The North Carolina senator also challenged President Bush's contention that the economy was improving, arguing that the Republican "miscalculated on the economy" with policies that favored the wealthy while ignoring the middle class.
It was a jab at Bush's remarks in recent days that his administration "miscalculated" how fiercely insurgents would fight after the initial "catastrophic success" of U.S. troops in Iraq.
Edwards is filling in for Kerry, who is keeping a low profile this week during the Republican National Convention.
The North Carolina senator was campaigning in a state whose recovery from the recession has been sluggish. There, Edwards visited with Dickie Todd, who worked in coal mines for 43 years before retiring in 2000. Since then, Todd has had open heart surgery and is being treated for cancer but lost his health insurance when his carrier filed for bankruptcy.

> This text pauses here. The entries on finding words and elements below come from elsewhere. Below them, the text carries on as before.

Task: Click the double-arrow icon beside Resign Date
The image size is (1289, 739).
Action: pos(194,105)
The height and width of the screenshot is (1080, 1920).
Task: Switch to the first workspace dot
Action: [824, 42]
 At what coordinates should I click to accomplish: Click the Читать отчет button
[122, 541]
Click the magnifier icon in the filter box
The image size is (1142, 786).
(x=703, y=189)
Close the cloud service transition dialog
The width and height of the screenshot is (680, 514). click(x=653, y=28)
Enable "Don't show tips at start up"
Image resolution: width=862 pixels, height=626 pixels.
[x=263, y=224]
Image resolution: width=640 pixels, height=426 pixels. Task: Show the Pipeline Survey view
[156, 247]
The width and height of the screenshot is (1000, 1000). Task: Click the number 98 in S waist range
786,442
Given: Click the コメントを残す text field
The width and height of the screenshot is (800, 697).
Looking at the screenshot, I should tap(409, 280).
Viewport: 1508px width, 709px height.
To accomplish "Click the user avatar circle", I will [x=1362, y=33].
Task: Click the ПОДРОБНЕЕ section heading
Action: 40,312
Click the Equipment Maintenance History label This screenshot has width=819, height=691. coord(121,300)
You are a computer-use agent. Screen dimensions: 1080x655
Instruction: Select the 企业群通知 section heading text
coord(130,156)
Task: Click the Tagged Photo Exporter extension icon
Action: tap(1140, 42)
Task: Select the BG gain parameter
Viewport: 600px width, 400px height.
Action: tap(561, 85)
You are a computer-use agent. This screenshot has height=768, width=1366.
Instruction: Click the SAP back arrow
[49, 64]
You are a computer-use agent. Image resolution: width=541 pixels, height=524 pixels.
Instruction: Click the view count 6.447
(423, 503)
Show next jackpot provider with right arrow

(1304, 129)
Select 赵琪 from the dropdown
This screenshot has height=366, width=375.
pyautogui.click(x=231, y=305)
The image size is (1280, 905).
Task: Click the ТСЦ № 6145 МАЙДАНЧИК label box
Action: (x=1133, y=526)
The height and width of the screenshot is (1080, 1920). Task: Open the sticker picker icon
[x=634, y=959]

Edwards said a Kerry administration would create a program under which the government would pay the costs of catastrophic care by getting rid of "George Bush's tax cuts for rich people" and by closing "corporate tax loopholes."
West Virginia is considered one of the most competitive states in the presidential race. Bush narrowly won the state and its five electoral votes by 6 percentage points in 2000 although it has been historically Democratic. Later Tuesday, Edwards headed to Pennsylvania, another crucial swing state.
Mary Diamond, a spokeswoman for the Republican National Committee, faulted Edwards for not addressing a major problem in the state — affordable malpractice insurance for doctors.
"John Edwards built a career as a trial lawyer and today he did not address one of the top concern of West Virginians, which is how to keep a quality doctor here," Diamond said.